Comparison with existing literature
Limited evidence is available on the impact of CGPC in people living with dementia. This study describes novel associations between CGPC and a sizeable reduction in the risk of AHOs delirium and incontinence. Delirium and incontinence are the AHOs with the greatest risk reduction. These may also explain the reduction in hospitalisations. These are important findings for patients with dementia, as delirium often leads to institutionalisation, more admissions to hospital, and death, and incontinence is a humiliating condition that places significant burden on carers.32,33
The findings in the current study are consistent with previous studies asserting that higher continuity of GP care is associated with reduced rates of admission to hospital for patients with dementia,34,35 and for older patients in general.36 Unlike in previous non-dementia specific studies, in this study an association with all-cause mortality was not found;9,10 however, this study had a comparatively short 1-year follow-up and patients with dementia have higher mortality rates, which may have affected estimates.37 The findings on prescribing are also consistent with those from hospital data that found that continuity of care was associated with a reduction in potentially inappropriate medication.26,29
Implications for practice and research
Treatment plans are complicated for patients with dementia, who often have multiple diseases.4 Patients with dementia can be prescribed PIP from both general practice and hospitals, where 66% of patients are discharged with a PIP.38 GPs play a key role in managing medication regimes and the ability to see the same GP rather than, for example, a locum (that is, greater continuity) can contribute to better medication management and fewer PIP.

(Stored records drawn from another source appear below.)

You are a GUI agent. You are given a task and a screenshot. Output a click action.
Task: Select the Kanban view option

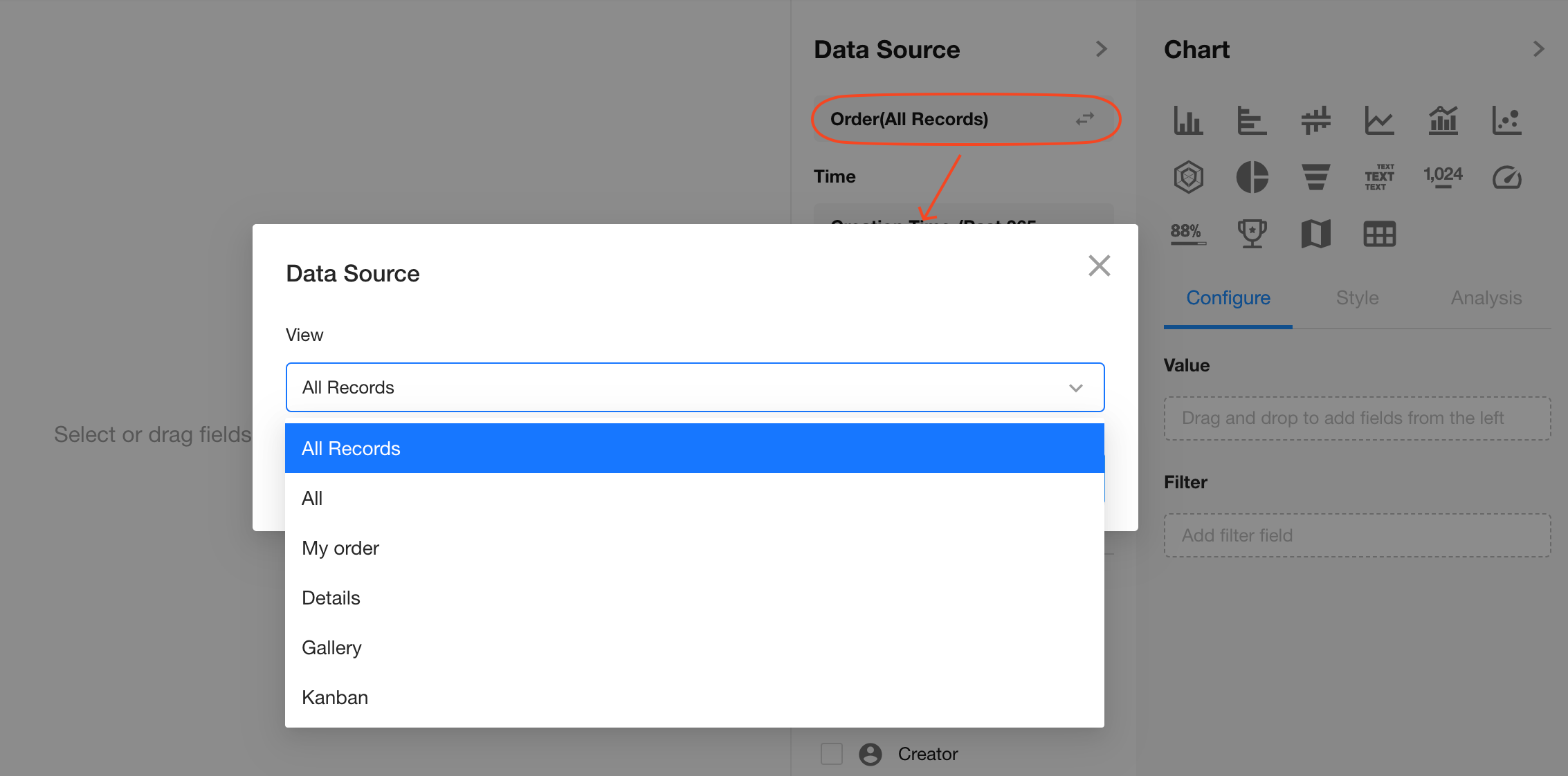tap(335, 697)
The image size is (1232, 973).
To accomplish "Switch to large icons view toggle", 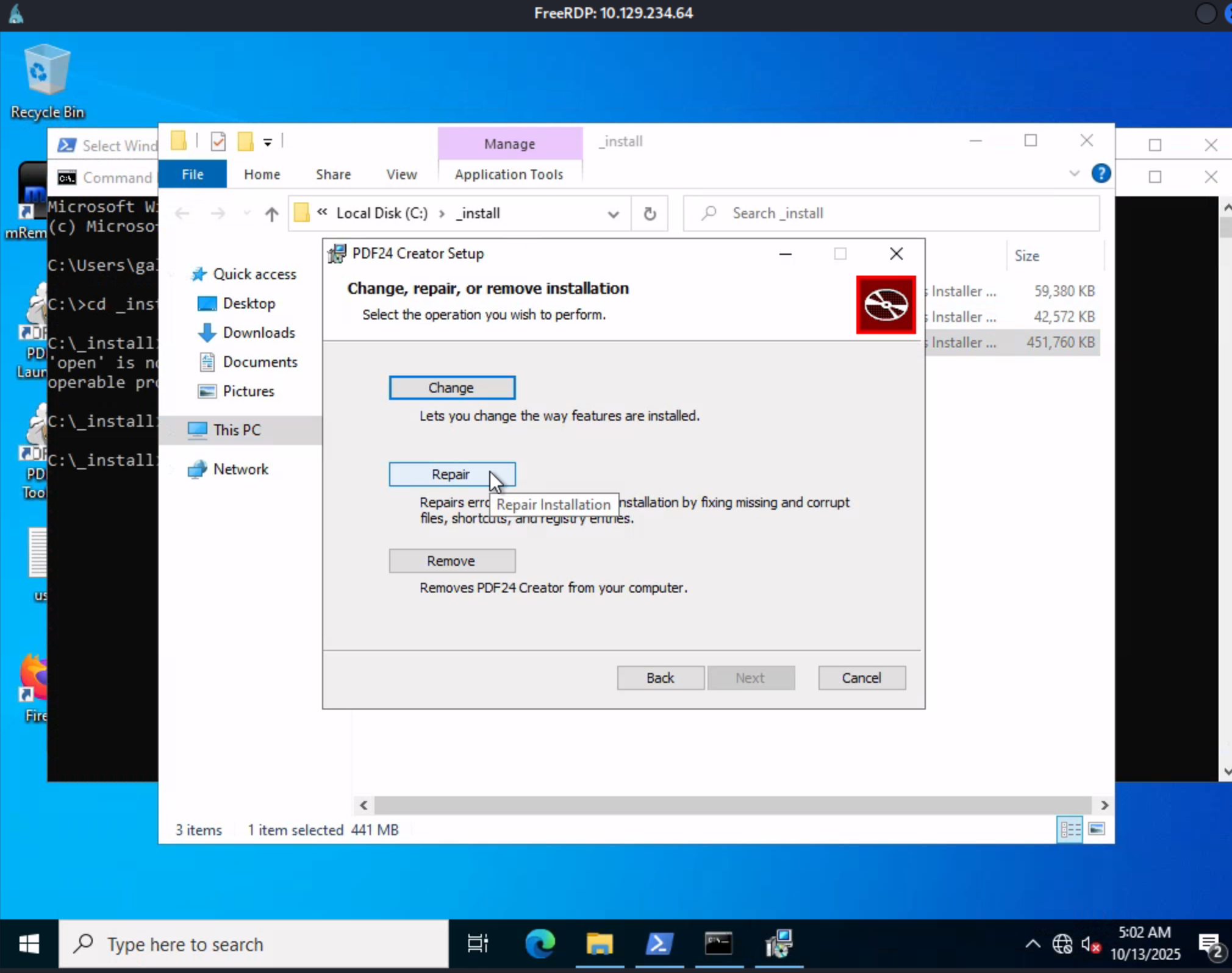I will tap(1096, 829).
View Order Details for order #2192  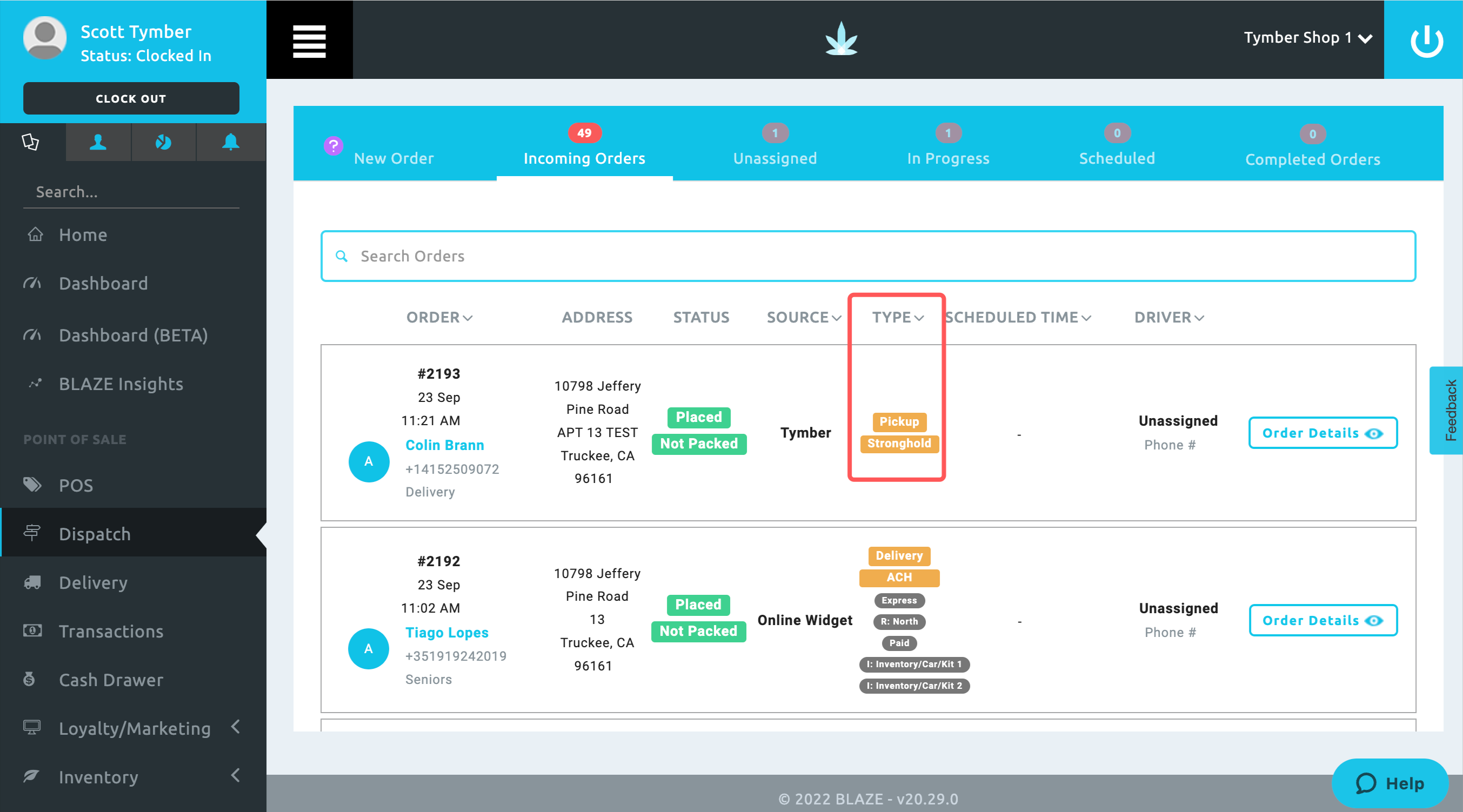(x=1322, y=620)
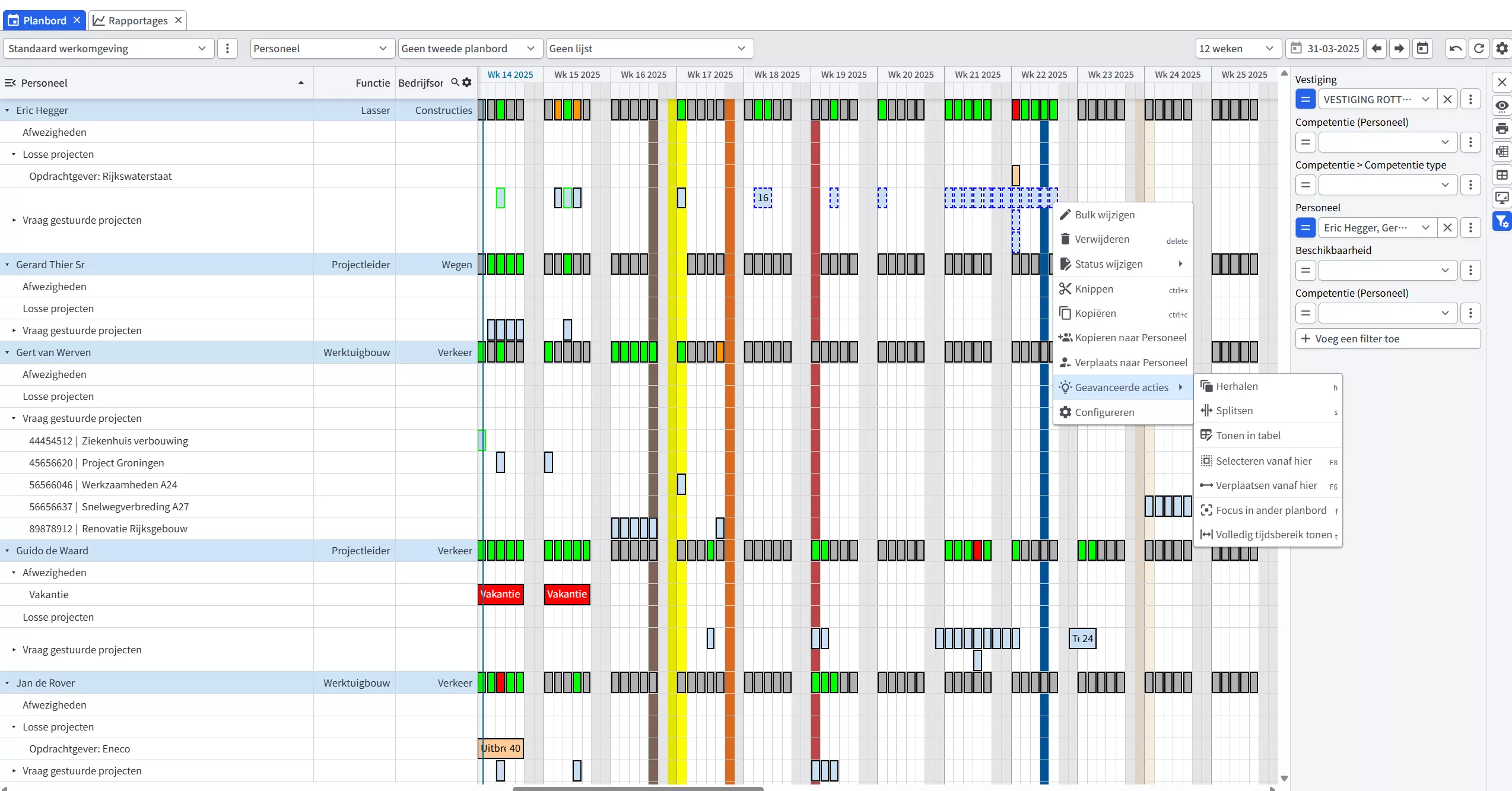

Continuity in general practices has been falling in recent years;39 initiatives focusing on ease of access have had an impact on CGPC along with changes to practice organisation, and the lack of funding for implementation.40 The next step is to encourage the provision of more GP continuity. Education on the value of continuity research is needed for undergraduates, postgraduates, and in continuing professional development. Successful implementation, meaning that all patients have the opportunity for continuity, requires additional research on implementation strategies, such as personal lists and measurement of continuity, and support by the Department of Health. A personal list is a patient management approach for GP practices (with multiple GPs, where patients are assigned to a specific GP and then encouraged to consult with them consistently, especially in situations when major decisions about disease/case management are required).41
Continuity of midwifery care is policy in the NHS Long Term Plan; similar policy is needed for general practice.42,43
Continuity of care is recognised as an important step for improving dementia care.11 Patients with dementia are particularly vulnerable to the pressures currently placed on general practices because of high workloads, limited funding, and recruitment difficulties,44,45 and in such circumstances these patients can receive lower standards of care and often lower CGPC.46 Although significant work remains on the implementation of CGPC in practices, prioritising patients with dementia in the meantime, by allowing them to consistently access their named GP, can help prevent AHOs and contribute to better medication management, and by extension lead to better health and quality of life.